(Data items)
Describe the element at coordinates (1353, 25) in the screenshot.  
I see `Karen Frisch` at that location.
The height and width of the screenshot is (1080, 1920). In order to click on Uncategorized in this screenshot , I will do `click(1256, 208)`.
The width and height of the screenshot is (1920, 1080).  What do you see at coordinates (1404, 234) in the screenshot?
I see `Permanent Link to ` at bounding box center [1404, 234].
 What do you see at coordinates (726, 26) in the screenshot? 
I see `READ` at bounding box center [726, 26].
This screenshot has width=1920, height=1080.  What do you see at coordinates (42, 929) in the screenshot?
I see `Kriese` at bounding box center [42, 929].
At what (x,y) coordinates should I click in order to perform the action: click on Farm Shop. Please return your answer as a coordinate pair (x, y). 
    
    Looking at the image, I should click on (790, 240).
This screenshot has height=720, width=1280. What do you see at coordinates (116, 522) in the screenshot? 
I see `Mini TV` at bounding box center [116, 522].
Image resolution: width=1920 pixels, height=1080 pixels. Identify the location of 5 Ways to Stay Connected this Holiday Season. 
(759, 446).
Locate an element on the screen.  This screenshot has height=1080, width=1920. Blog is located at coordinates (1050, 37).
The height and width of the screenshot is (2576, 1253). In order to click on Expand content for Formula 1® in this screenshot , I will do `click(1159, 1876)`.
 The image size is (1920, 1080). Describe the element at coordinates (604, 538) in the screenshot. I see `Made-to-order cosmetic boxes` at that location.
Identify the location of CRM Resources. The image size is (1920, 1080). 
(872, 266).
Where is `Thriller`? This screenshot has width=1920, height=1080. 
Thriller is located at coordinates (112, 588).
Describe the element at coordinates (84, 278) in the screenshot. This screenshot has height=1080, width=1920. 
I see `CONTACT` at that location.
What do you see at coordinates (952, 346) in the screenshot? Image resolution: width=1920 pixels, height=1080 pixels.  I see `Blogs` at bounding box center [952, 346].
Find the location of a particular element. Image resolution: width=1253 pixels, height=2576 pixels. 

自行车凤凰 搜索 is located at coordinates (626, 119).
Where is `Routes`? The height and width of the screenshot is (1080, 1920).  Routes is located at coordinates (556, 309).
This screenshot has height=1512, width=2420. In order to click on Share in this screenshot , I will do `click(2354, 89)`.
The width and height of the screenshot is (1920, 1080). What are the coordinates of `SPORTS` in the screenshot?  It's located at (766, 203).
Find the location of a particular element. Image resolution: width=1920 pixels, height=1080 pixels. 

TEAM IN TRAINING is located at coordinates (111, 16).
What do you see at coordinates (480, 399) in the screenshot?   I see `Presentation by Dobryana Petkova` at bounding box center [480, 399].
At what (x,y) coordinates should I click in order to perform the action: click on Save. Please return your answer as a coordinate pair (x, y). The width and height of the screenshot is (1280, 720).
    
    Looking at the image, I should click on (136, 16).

▶ Set task
Which lines of the material contain the string "Please", matching case? Pull out each of those lines.

▶ Exercise output
At what (x,y) coordinates should I click in order to perform the action: click on Farm Shop. Please return your answer as a coordinate pair (x, y). 
At what (x,y) coordinates should I click in order to perform the action: click on Save. Please return your answer as a coordinate pair (x, y). The width and height of the screenshot is (1280, 720).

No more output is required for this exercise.